> [Work instructions] Write out all of the listing exactly. Add nothing to it.

|---|

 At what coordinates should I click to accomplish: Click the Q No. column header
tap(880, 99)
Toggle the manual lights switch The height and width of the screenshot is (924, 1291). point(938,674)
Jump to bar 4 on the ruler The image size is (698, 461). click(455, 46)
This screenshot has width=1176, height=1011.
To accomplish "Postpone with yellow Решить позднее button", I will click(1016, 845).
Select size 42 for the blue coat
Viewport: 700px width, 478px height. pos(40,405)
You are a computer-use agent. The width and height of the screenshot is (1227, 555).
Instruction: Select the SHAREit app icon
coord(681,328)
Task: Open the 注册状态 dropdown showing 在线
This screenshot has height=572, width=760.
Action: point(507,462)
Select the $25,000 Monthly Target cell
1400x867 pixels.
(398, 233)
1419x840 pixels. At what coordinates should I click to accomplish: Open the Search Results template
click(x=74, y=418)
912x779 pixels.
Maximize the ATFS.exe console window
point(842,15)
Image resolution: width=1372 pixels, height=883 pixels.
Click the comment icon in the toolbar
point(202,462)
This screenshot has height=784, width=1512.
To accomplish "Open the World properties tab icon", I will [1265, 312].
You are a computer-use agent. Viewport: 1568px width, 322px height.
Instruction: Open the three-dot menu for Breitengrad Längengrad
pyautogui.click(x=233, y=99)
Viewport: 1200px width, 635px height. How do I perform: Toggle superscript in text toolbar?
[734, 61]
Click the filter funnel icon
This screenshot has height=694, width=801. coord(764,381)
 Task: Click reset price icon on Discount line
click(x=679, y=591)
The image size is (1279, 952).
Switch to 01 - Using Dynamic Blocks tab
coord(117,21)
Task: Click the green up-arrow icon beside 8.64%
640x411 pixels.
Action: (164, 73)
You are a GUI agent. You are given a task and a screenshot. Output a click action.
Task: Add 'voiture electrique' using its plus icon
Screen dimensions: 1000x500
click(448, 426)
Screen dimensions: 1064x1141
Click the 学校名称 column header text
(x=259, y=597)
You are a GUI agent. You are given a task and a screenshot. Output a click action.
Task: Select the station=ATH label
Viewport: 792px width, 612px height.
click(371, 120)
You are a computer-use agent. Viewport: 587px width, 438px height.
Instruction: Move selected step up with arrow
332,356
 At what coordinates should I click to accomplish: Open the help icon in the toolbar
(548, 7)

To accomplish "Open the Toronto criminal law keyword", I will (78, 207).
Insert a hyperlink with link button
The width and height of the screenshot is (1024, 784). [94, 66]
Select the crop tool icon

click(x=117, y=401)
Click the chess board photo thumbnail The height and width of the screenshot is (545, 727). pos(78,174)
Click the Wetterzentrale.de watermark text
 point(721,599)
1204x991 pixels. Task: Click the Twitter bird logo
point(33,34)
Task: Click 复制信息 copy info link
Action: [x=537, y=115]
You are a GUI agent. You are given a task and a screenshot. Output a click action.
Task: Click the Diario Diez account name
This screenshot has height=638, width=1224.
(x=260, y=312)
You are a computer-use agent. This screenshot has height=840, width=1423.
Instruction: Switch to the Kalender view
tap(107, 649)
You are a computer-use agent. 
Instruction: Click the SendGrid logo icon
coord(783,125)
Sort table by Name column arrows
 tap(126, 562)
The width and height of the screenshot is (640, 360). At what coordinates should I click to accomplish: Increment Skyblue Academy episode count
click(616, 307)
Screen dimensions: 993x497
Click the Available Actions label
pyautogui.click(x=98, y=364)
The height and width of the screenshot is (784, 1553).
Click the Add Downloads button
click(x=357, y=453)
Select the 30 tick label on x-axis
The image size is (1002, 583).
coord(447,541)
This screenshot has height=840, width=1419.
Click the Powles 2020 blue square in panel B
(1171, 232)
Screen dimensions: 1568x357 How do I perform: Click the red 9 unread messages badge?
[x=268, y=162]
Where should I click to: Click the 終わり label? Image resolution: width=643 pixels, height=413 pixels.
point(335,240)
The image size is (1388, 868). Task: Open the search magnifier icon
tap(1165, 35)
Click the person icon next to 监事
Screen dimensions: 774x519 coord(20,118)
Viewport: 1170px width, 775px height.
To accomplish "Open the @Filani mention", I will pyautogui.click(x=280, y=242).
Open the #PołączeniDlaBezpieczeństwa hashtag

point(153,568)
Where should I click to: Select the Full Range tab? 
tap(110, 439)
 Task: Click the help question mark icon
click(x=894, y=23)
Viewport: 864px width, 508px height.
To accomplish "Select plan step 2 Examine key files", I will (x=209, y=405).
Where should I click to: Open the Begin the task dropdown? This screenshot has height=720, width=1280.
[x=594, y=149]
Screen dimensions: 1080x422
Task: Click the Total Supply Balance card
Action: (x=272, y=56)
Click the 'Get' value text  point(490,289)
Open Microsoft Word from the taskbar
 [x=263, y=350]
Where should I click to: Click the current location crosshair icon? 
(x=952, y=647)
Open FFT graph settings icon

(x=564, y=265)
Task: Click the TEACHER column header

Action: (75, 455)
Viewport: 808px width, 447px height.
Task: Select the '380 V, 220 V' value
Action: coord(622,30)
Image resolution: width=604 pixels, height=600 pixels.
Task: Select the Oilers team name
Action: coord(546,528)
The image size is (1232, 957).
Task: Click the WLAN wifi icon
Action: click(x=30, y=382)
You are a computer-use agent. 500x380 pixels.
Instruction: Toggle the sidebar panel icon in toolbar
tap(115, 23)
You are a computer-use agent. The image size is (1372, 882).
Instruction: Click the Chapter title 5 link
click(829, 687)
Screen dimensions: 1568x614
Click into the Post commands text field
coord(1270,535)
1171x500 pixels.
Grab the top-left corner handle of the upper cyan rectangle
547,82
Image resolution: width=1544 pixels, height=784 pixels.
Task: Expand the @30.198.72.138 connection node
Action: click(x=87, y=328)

|---|

> [Task solution]
 At what coordinates should I click to accomplish: Click the Q No. column header
tap(880, 99)
Toggle the manual lights switch The height and width of the screenshot is (924, 1291). point(938,674)
Jump to bar 4 on the ruler The image size is (698, 461). click(455, 46)
This screenshot has width=1176, height=1011.
To accomplish "Postpone with yellow Решить позднее button", I will click(1016, 845).
Select size 42 for the blue coat
Viewport: 700px width, 478px height. pos(40,405)
You are a computer-use agent. The width and height of the screenshot is (1227, 555).
Instruction: Select the SHAREit app icon
coord(681,328)
Task: Open the 注册状态 dropdown showing 在线
This screenshot has height=572, width=760.
Action: point(507,462)
Select the $25,000 Monthly Target cell
1400x867 pixels.
(398, 233)
1419x840 pixels. At what coordinates should I click to accomplish: Open the Search Results template
click(x=74, y=418)
912x779 pixels.
Maximize the ATFS.exe console window
point(842,15)
Image resolution: width=1372 pixels, height=883 pixels.
Click the comment icon in the toolbar
point(202,462)
This screenshot has height=784, width=1512.
To accomplish "Open the World properties tab icon", I will [1265, 312].
You are a computer-use agent. Viewport: 1568px width, 322px height.
Instruction: Open the three-dot menu for Breitengrad Längengrad
pyautogui.click(x=233, y=99)
Viewport: 1200px width, 635px height. How do I perform: Toggle superscript in text toolbar?
[734, 61]
Click the filter funnel icon
This screenshot has height=694, width=801. coord(764,381)
 Task: Click reset price icon on Discount line
click(x=679, y=591)
The image size is (1279, 952).
Switch to 01 - Using Dynamic Blocks tab
coord(117,21)
Task: Click the green up-arrow icon beside 8.64%
640x411 pixels.
Action: (164, 73)
You are a GUI agent. You are given a task and a screenshot. Output a click action.
Task: Add 'voiture electrique' using its plus icon
Screen dimensions: 1000x500
click(448, 426)
Screen dimensions: 1064x1141
Click the 学校名称 column header text
(x=259, y=597)
You are a GUI agent. You are given a task and a screenshot. Output a click action.
Task: Select the station=ATH label
Viewport: 792px width, 612px height.
click(371, 120)
You are a computer-use agent. Viewport: 587px width, 438px height.
Instruction: Move selected step up with arrow
332,356
 At what coordinates should I click to accomplish: Open the help icon in the toolbar
(548, 7)

To accomplish "Open the Toronto criminal law keyword", I will (78, 207).
Insert a hyperlink with link button
The width and height of the screenshot is (1024, 784). [94, 66]
Select the crop tool icon

click(x=117, y=401)
Click the chess board photo thumbnail The height and width of the screenshot is (545, 727). pos(78,174)
Click the Wetterzentrale.de watermark text
 point(721,599)
1204x991 pixels. Task: Click the Twitter bird logo
point(33,34)
Task: Click 复制信息 copy info link
Action: [x=537, y=115]
You are a GUI agent. You are given a task and a screenshot. Output a click action.
Task: Click the Diario Diez account name
This screenshot has height=638, width=1224.
(x=260, y=312)
You are a computer-use agent. This screenshot has height=840, width=1423.
Instruction: Switch to the Kalender view
tap(107, 649)
You are a computer-use agent. 
Instruction: Click the SendGrid logo icon
coord(783,125)
Sort table by Name column arrows
 tap(126, 562)
The width and height of the screenshot is (640, 360). At what coordinates should I click to accomplish: Increment Skyblue Academy episode count
click(616, 307)
Screen dimensions: 993x497
Click the Available Actions label
pyautogui.click(x=98, y=364)
The height and width of the screenshot is (784, 1553).
Click the Add Downloads button
click(x=357, y=453)
Select the 30 tick label on x-axis
The image size is (1002, 583).
coord(447,541)
This screenshot has height=840, width=1419.
Click the Powles 2020 blue square in panel B
(1171, 232)
Screen dimensions: 1568x357 How do I perform: Click the red 9 unread messages badge?
[x=268, y=162]
Where should I click to: Click the 終わり label? Image resolution: width=643 pixels, height=413 pixels.
point(335,240)
The image size is (1388, 868). Task: Open the search magnifier icon
tap(1165, 35)
Click the person icon next to 监事
Screen dimensions: 774x519 coord(20,118)
Viewport: 1170px width, 775px height.
To accomplish "Open the @Filani mention", I will pyautogui.click(x=280, y=242).
Open the #PołączeniDlaBezpieczeństwa hashtag

point(153,568)
Where should I click to: Select the Full Range tab? 
tap(110, 439)
 Task: Click the help question mark icon
click(x=894, y=23)
Viewport: 864px width, 508px height.
To accomplish "Select plan step 2 Examine key files", I will (x=209, y=405).
Where should I click to: Open the Begin the task dropdown? This screenshot has height=720, width=1280.
[x=594, y=149]
Screen dimensions: 1080x422
Task: Click the Total Supply Balance card
Action: (x=272, y=56)
Click the 'Get' value text  point(490,289)
Open Microsoft Word from the taskbar
 [x=263, y=350]
Where should I click to: Click the current location crosshair icon? 
(x=952, y=647)
Open FFT graph settings icon

(x=564, y=265)
Task: Click the TEACHER column header

Action: (75, 455)
Viewport: 808px width, 447px height.
Task: Select the '380 V, 220 V' value
Action: coord(622,30)
Image resolution: width=604 pixels, height=600 pixels.
Task: Select the Oilers team name
Action: coord(546,528)
The image size is (1232, 957).
Task: Click the WLAN wifi icon
Action: click(x=30, y=382)
You are a computer-use agent. 500x380 pixels.
Instruction: Toggle the sidebar panel icon in toolbar
tap(115, 23)
You are a computer-use agent. The image size is (1372, 882).
Instruction: Click the Chapter title 5 link
click(829, 687)
Screen dimensions: 1568x614
Click into the Post commands text field
coord(1270,535)
1171x500 pixels.
Grab the top-left corner handle of the upper cyan rectangle
547,82
Image resolution: width=1544 pixels, height=784 pixels.
Task: Expand the @30.198.72.138 connection node
Action: click(x=87, y=328)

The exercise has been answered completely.